陈水墨目瞪口呆,她很少输液,以前只是在电视上看人家输液瓶挂在架子上,原来还有这么深奥的物理知识,但她只能用一只胳膊举着,早就酸痛无力,也就没想去抬高。
“手抬高。”宋信和很难相信,这人竟然无动于衷,他有些嫌弃的拍了拍她的腕臂,让她再举高一些。
陈水墨手快要酸死了,早就抬不起来了,还被人这么打了两巴掌,一个手抖,就索性垂手下去缓缓。

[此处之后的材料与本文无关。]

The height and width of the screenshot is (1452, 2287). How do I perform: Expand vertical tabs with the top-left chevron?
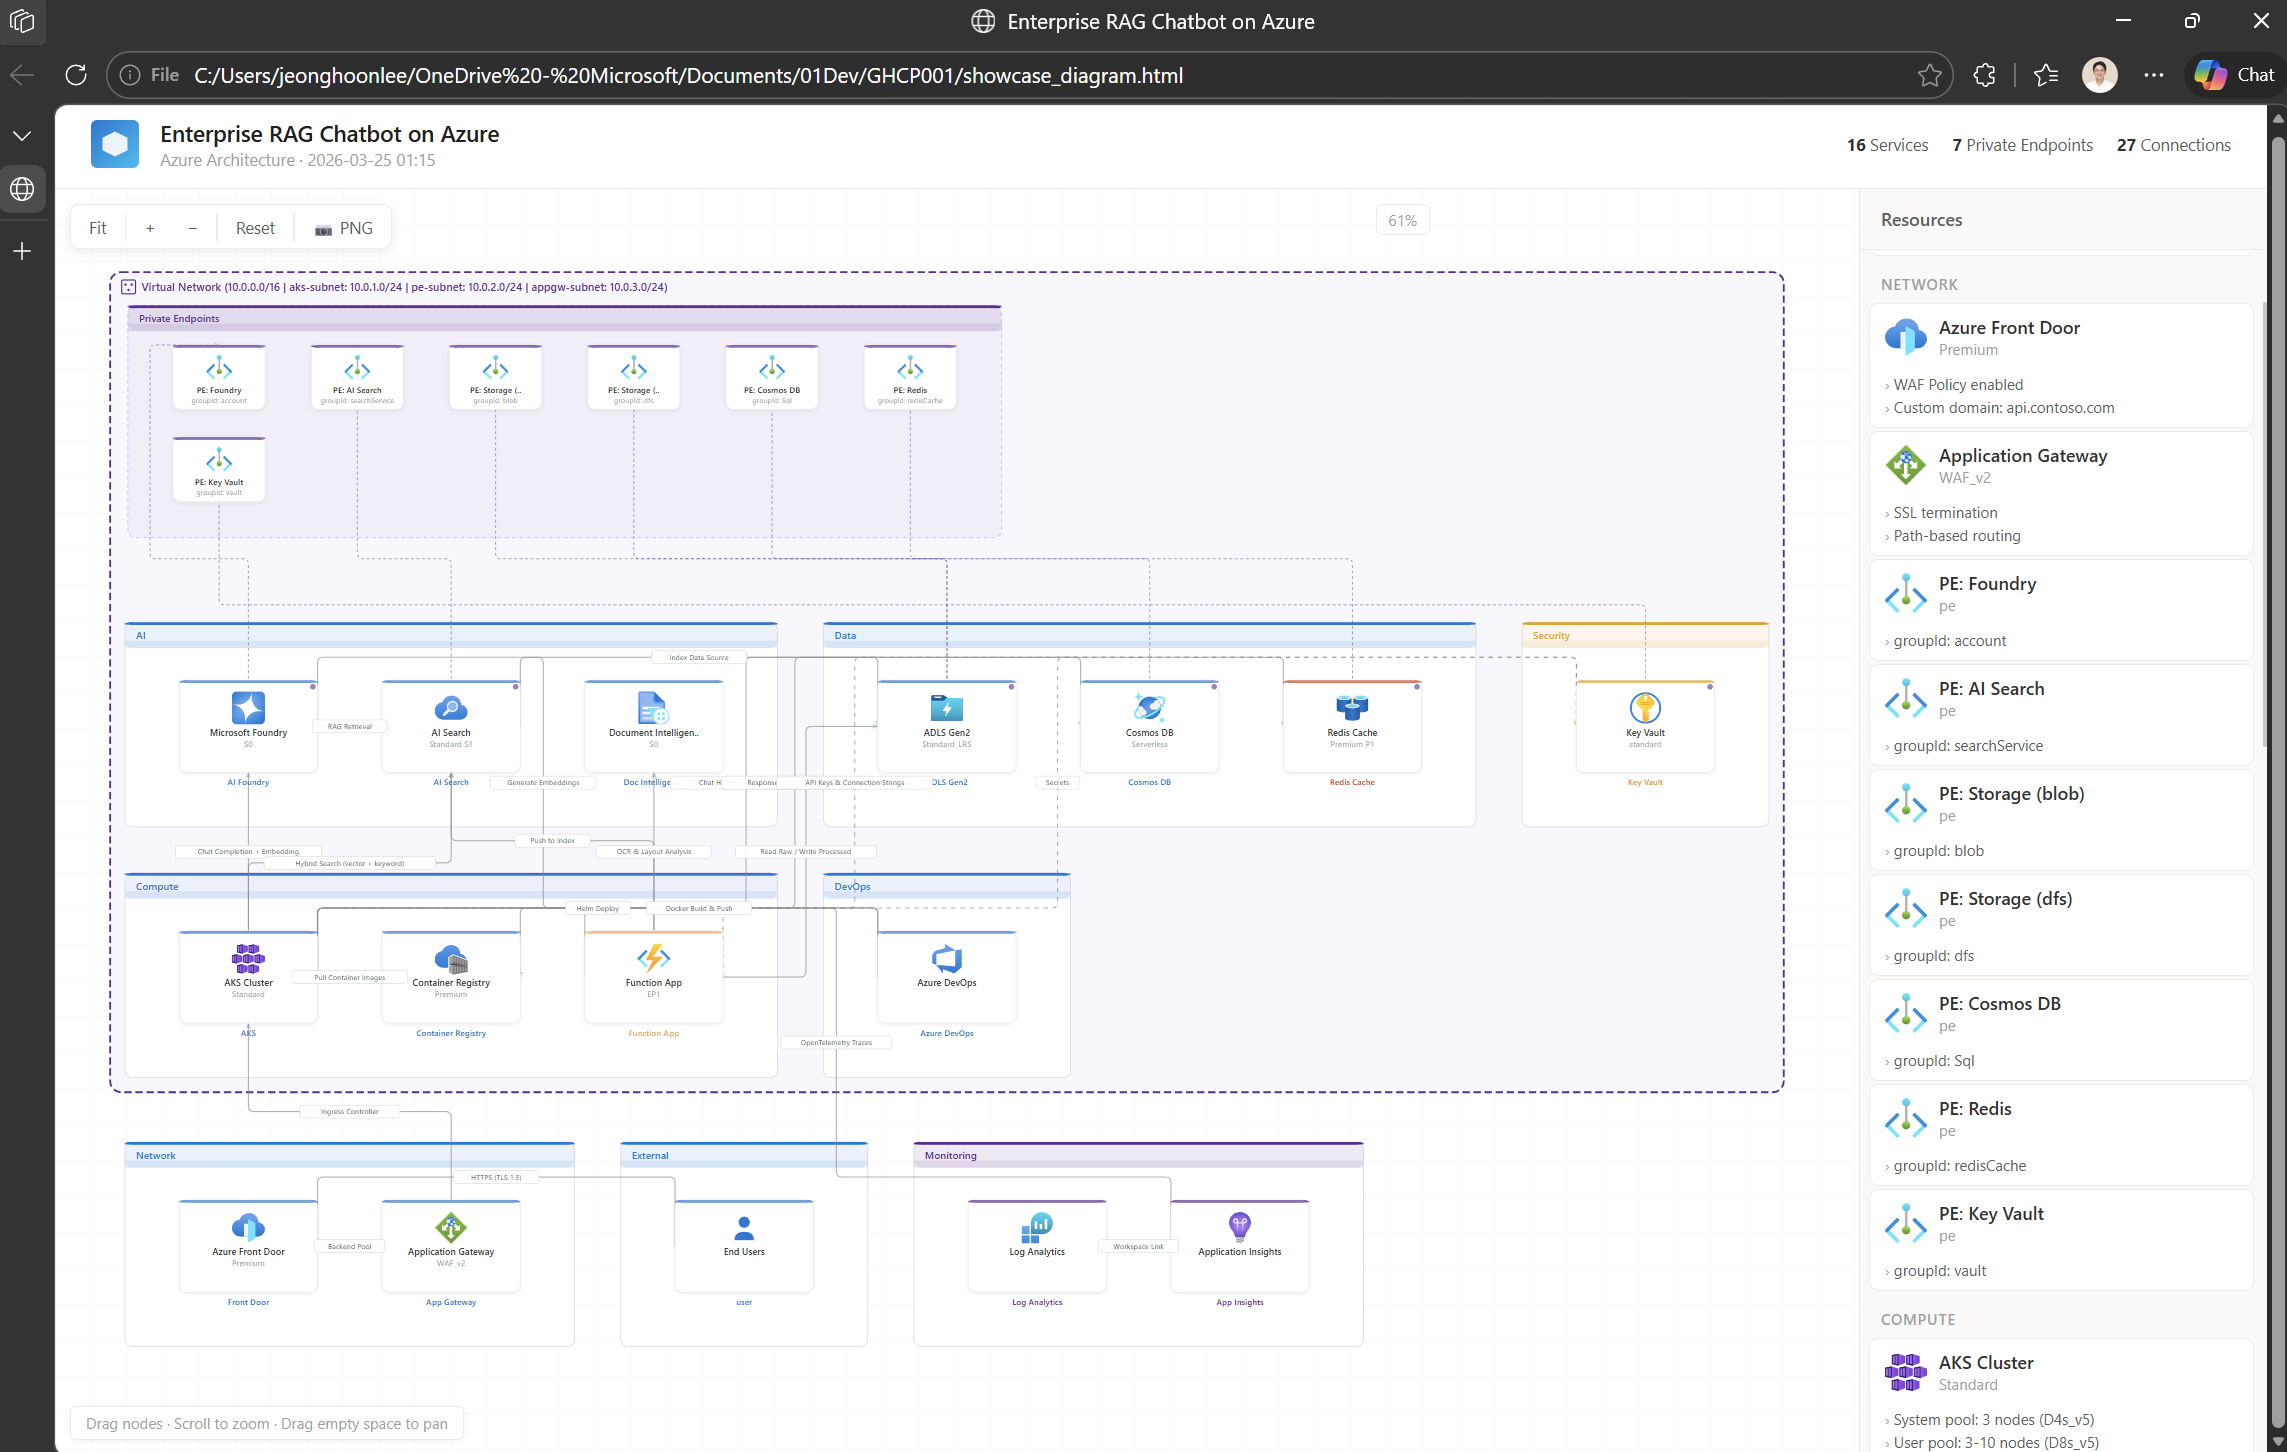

宋信和冷笑一声,也不去磕她的手腕,直接冷言说道:“输液瓶低于手腕高度,会发生血液回流,导致空气进入静脉,与血液搅乱形成气泡导致空气栓塞,阻碍肺动脉,严重时发生心衰竭,抢救不及时就会死亡。”
宋信和留下这么一段话,转身走了。
陈水墨已经目瞪口呆,很迅速的老老实实把瓶子举高了,她认真的看着针口,盯了几分钟才松口气,液体顺利下|流,没有什么血液回流!她松口气,刚刚真是吓出一身冷汗。
“墨墨?”有人叫她。
陈水墨应声抬头的瞬间就后悔了,相隔三尺远的地方,郑文叙站在那里,而他身边站着一个娇艳的美人儿,不是孙瑜,竟然是袁思思。真是倒了血霉,怎么又在医院碰到他们了!
“陈水墨?”袁思思的声音一向很尖锐:“你在这表演大猩猩呢?”
这声音刺得陈水墨当即打了个战栗,基于刚才医生的话,她也不敢收手放下输液瓶,只得费力的斜着脖颈,努力的高举着手臂,可不和大猩猩一模一样嘛。她不想理他们,
于是歪过脸去,假装没有看到他们。
郑文叙走上前去,想要帮陈水墨拿输液瓶,被陈水墨躲开了。
“姐夫,我姐可就马上过来了,咱们走吧。”
“你怎么坐在这里?”郑文叙眼里有些疲惫,看着陈水墨时,却是极温柔的:“医院没有空病床了吗?”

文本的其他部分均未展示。